Que Dieu vous ait en sa sainte garde, mes chers anges ! Je ne sais pas ce que c’est que la vie éternelle, mais celle-ci est une mauvaise plaisanterie

À propos, j’ai coupé la tête à des colimaçons[1] : leur tête est revenue au bout de quinze jours ; le tonnerre les a tués ; dites à vos savants qu’ils m’expliquent cela.

7305. — À M. ***[2].
À Ferney, 27 juillet.

Ne jugez pas, monsieur, de ma sensibilité par le délai de ma réponse. Je suis quelquefois un malade assez gai ; mais quand mes souffrances redoublent, il n’y a plus moyen de badiner avec son vaisseau, ni de remercier aussitôt qu’on le voudrait ceux qui, comme vous, veulent bien lui souhaiter un bon voyage.

Je suis vieux : je fais quelques gambades sur le bord de mon tombeau, mais je ne peux pas toujours remplir mes devoirs ; c’en est un pour moi de vous dire combien vos vers sont agréables, et à quel point j’en suis reconnaissant.

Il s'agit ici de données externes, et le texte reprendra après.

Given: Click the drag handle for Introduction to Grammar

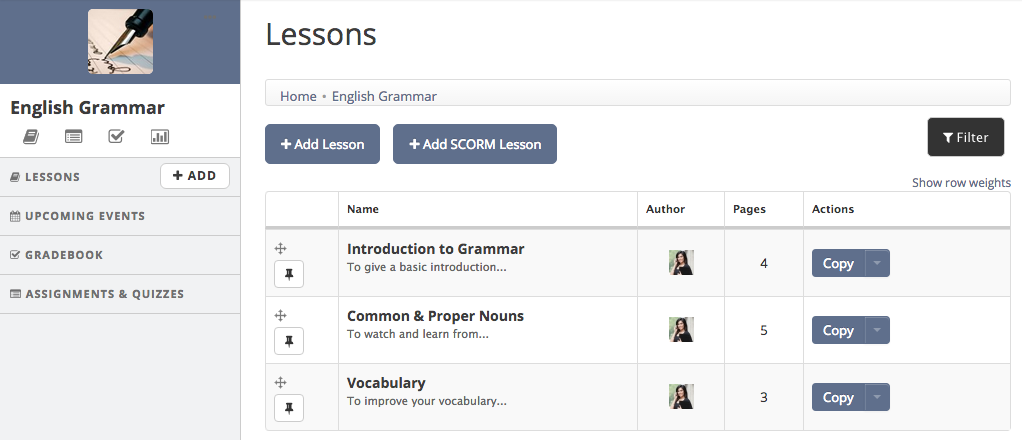Looking at the screenshot, I should [280, 248].
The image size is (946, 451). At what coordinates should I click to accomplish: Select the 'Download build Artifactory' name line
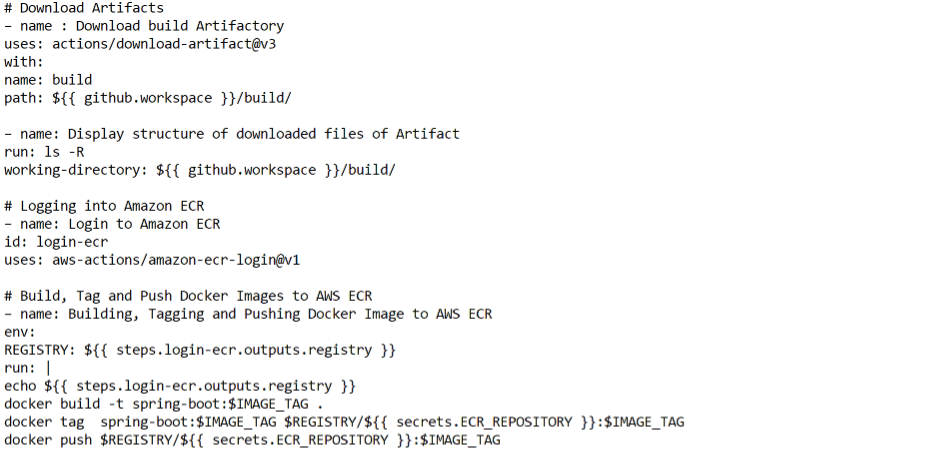coord(144,27)
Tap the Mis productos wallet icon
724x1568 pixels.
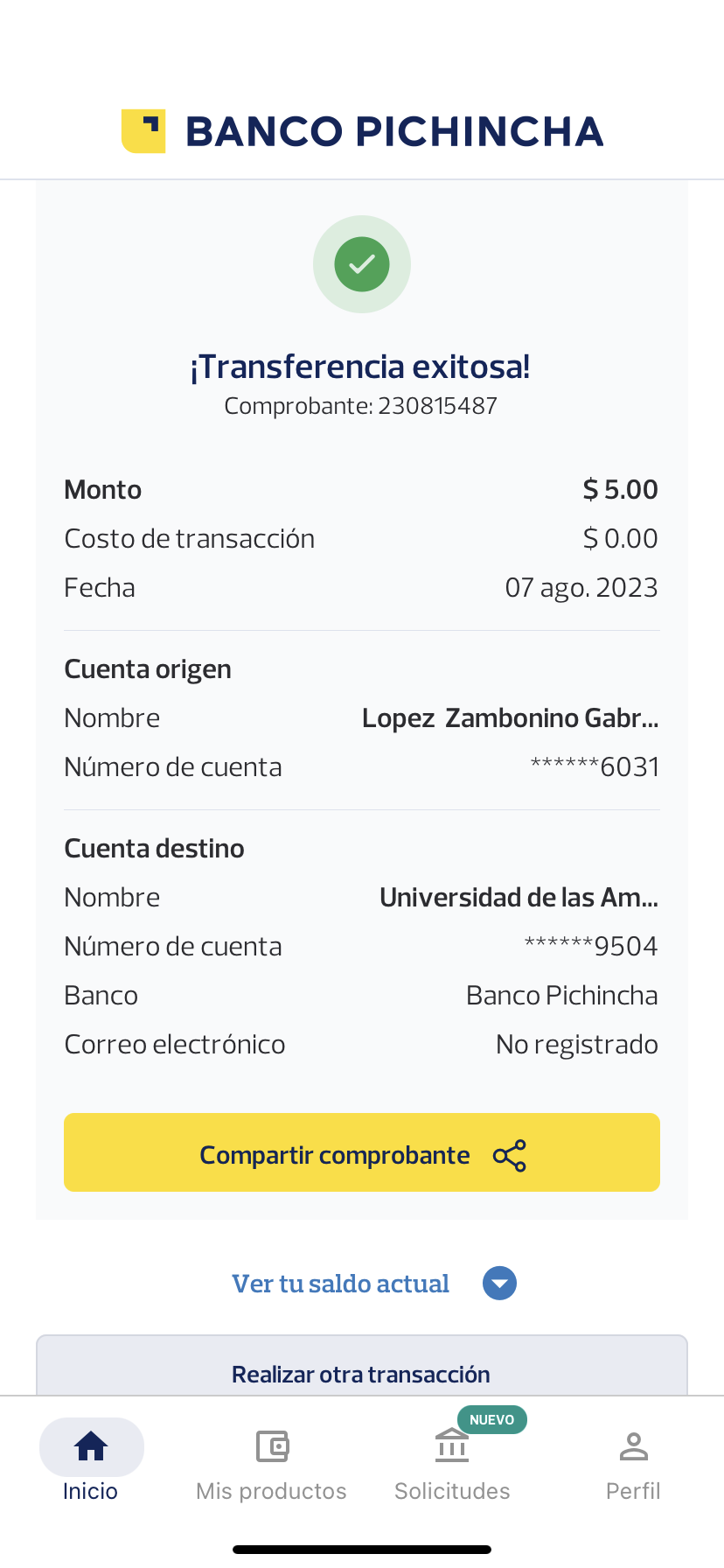272,1446
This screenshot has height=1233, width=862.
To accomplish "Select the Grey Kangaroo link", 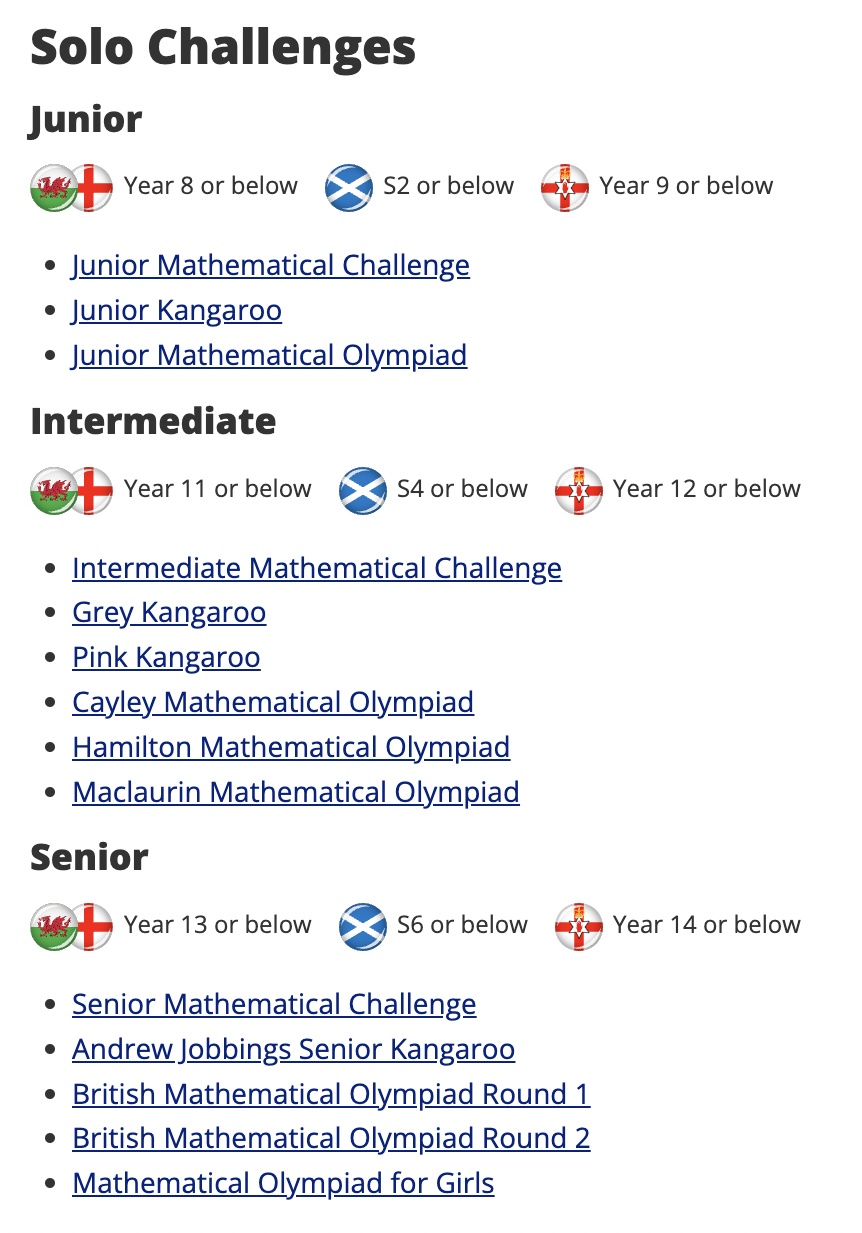I will pyautogui.click(x=169, y=613).
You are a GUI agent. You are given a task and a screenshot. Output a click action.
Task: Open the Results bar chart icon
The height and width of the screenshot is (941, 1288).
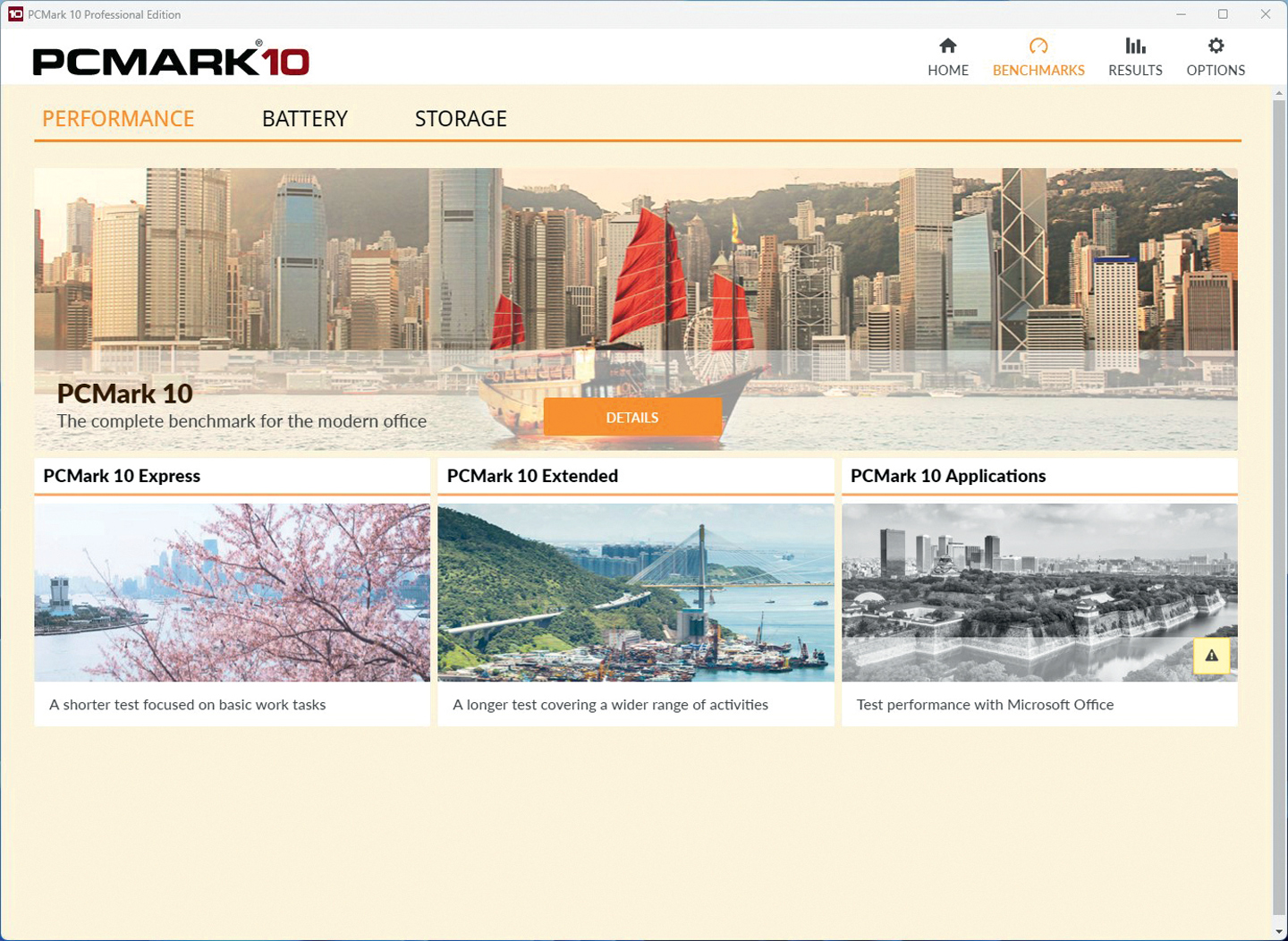1135,46
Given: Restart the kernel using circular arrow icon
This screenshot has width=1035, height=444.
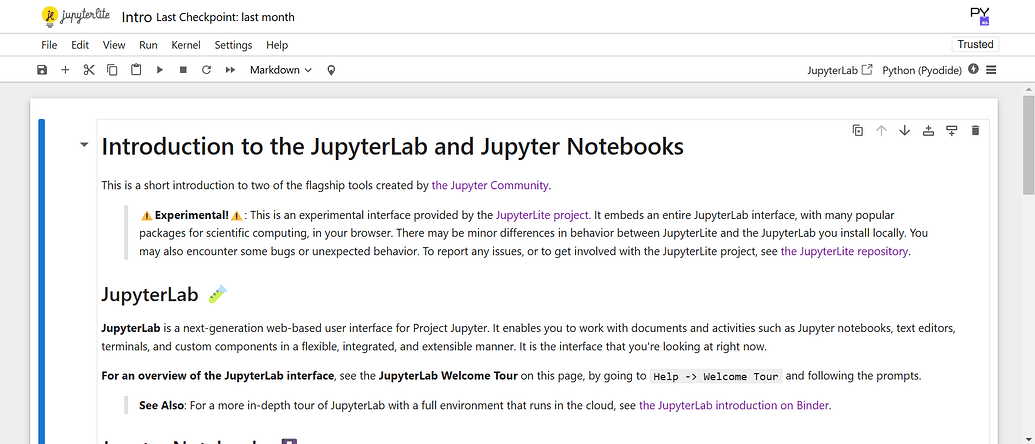Looking at the screenshot, I should pos(207,70).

J’ai l’honneur d’être, monsieur, votre dévoué serviteur.

de Voltaire.
7306. — À MADAME LA MARQUISE DU DEFFANT.
30 juillet.

Voici des thèmes, Dieu merci, madame. Vous savez que mon imagination est stérile quand elle n’est pas portée par un sujet, et que, malgré mon attachement de plus de quarante années, je suis muet quand on ne m’interroge pas. Je suis un vieux Polichinelle qui a besoin d’un compère.

Vous me dites que le président est à plaindre d’avoir quatre-vingts ans ; ce sont ses amis qui sont à plaindre. D’ailleurs

  1. Voyez tome XXVII, page 213, l’opuscule intitulé les Colimaçons du R. P. l’Escarbotier.
  2. Auteur des vers qui sont dans le Mercure de septembre 1768, pages 57-59 ; voyez tome X, page 395.